The petition for appeal having been allowed, and the appeal perfected, the case came into this court and was fully argued. Before the argument was entered into the appellants stipulated, as a condition for the nonappearance of the testimony in the record, that they would confine their argument to the jurisdiction of the court below. Nothing was said in their briefs here, nor in the oral argument before the court, challenging in any way the jurisdiction of this court to hear their appeal. On the contrary, the judgment and decision of this court was earnestly invoked by both sides. It thus appears that the whole case came into this court, and that it had taken jurisdiction of the whole case. That being so, it is not competent for counsel by their voluntary action to attempt to limit the jurisdiction of the court. When the case was decided in the court below, the appellant had his i option to take the case to the Supreme Court of the United States on the question of jurisdiction alone, or he could have done as he has done —-take the whole case to this court. U. S. v. Jahn, 155 U. S. 110, 15 Sup. Ct. 39, 39 L. Ed. 87; McLish v. Roff, 141 U. S. 661, 12 Sup. Ct. 118, 35 L. Ed. 893; Robinson v. Caldwell, 165 U. S. 359, 17 Sup. Ct. 343, 41 L. Ed. 745.
. The language of Fuller, Chief Justice, in American, &c., Co. v. New Orleans, 181 U. S. 282, 21 Sup. Ct. 646, 45 L. Ed. 859, seems to us conclusive of this case. The Chief Justice, commenting on Carter v. Roberts, 177 U. S. 496, 20 Sup. Ct. 713, 44 L. Ed. 861, and quoting language respecting the class of questions, or cases, to be carried to the Supreme Court, goes on and says:
“Undoubtedly, where the jurisdiction of the Circuit Court depends solely on diverse citizenship, and it turns out that the case involves the construction or application of the Constitution of the United States, or the constitutionality of a law of the United States or the validity or construction of a treaty is drawn in question, or the Constitution or law of a state is claimed to be in contravention of the Constitution of the United States, the Circuit Court of Appeals may certify the constitutional or treaty question up, and proceed as thereupon advised, or may decide the whole case; but language should not have been used susceptible of the meaning that, in cases where the jurisdiction below is invoked on the ground of diverse citizenship, the Circuit Court of Appeals might decline to take jurisdiction, or, in other words, might dismiss the appeal or writ of error for want of jurisdiction. The mere fact that in such a case one or more of the constitutional questions have so arisen that a direct resort to this court might be had does not deprive the Circuit Court of Appeals of jurisdiction, or justify it in declining to exercise it.”
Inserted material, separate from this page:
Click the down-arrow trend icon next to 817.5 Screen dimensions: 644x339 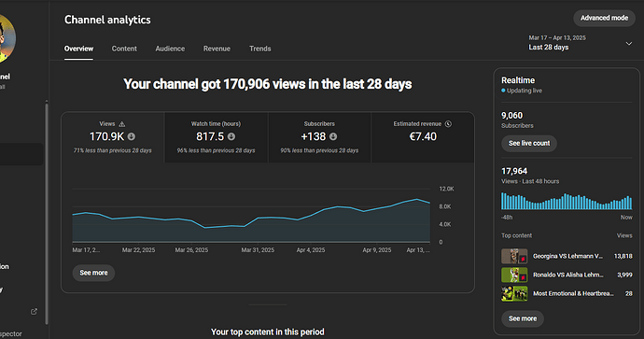[231, 136]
In Reliable, etc., Co. v. Stahl, 105 Fed. 663, 44 C. C. A. 657, a case carried to the Circuit Court of Appeals on bill of exceptions, one of which went to the jurisdiction of the court below and others to the merits, when the case got up into the Circuit Court of Appeals, it was found that for lack of a proper appeal, or for noncompliance with the rules, the exceptions to the merits could not be heard. It was held that this did not deprive the Circuit Court of Appeals of jurisdiction to hear the case.
Our conclusion is that, the appellants having elected to appeal the whole case to this court and the whole case having come into this court *456for adjudication, we had -the choice either to certify the question of jurisdiction to the Supreme Court, or ourselves to decide the question. “Of course, the power to certify assumes the power to decide.” U. S. v. Jahn, supra.
The petition for rehearing is denied.